Mi-août 2003, deux chaînes de production de l'usine de chips Flodor de péronne (groupe italien Unichips) avaient été déménagées en catimini alors que les 200 salariés étaient en congé forcé pour une semaine au titre de la RTT. M. Maderi, 56 ans, de nationalité italienne, comparaissait notamment pour les délits d'"entrave" au comité d'entreprise (CE) et au comité d'hygiène et de sécurité et des conditions de travail (CHSCT), et d'"obstacle" aux fonctions d'inspecteur du travail. Le prévenu, vêtu d'un costume bleu sombre a fines rayures, s'exprimant avec un très fort accent italien, a affirmé à la barre n'avoir "jamais pris une seule décision dans cette affaire". Pour expliquer l'absence d'information donnée au CE et au CHSCT quant au jour du déménagement, il a assuré n'avoir été prévenu que le 14 août par la direction d'Unichips, que celui-ci débuterait le 16 août. De même, il a affirmé que l'interdiction d'entrer sur le site faite aux élus du CE, du CHSCT et aux inspecteurs du travail, en plein déménagement, venait de la direction italienne d'Unichips et non pas de lui. M. Maderi a admis avoir été présent sur le site quand les élus au CE et les inspecteurs ont été empêchés d'entrer le 20 aôut, mais qu'il était alors dans son bureau et qu'il était là uniqement pour servir de traducteur aux dirigeants italiens venus sur place.

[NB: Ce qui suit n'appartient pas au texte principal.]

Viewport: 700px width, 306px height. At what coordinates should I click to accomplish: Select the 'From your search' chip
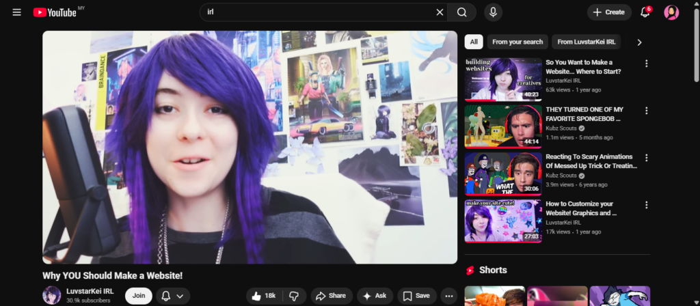coord(517,42)
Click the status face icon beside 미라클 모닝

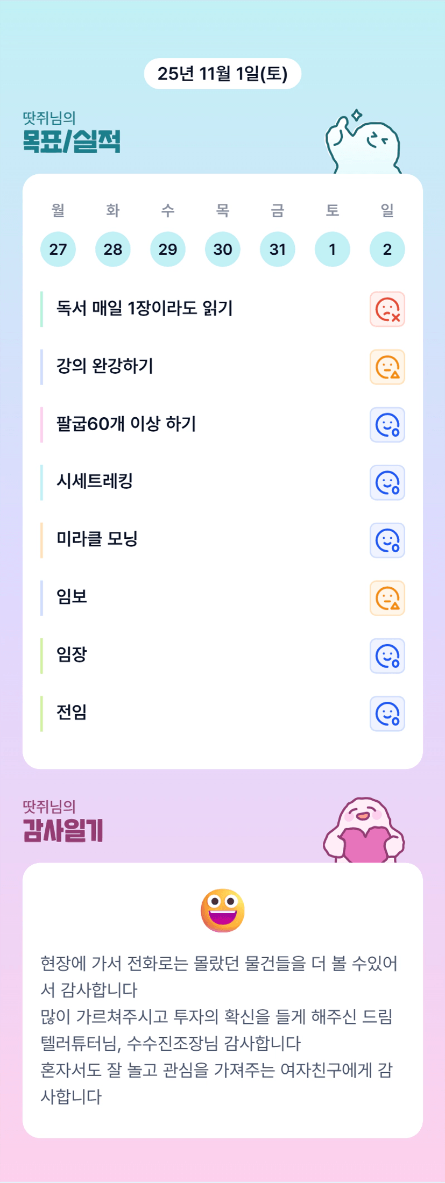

"Vous ignoriez qu'il y avait des gendarmes, des inspecteurs du travail et des élus du CE qui attendaient à l'extérieur de l'usine", demande surpris le président Alain de Kermerchou. "C'est bizarre, mais c'est comme ça", répond l'ancien patron. "Vous êtes coupable de chacune des infractions" a estimé le procureur pour qui il ne s'agissait pas "du procès des délocalisations, des patrons-voyous ou du néolibéralisme, mais celui d'une conception perverse et dangereuse des relations sociales". "Vous avez utilisé la perfidie, la ruse pour piétiner le droit. Ce coup de force était bien prémédité, mûrement réfléchi, et il a été cyniquement appliqué. C'est une régression sociale", a ajouté M. Veisbuch.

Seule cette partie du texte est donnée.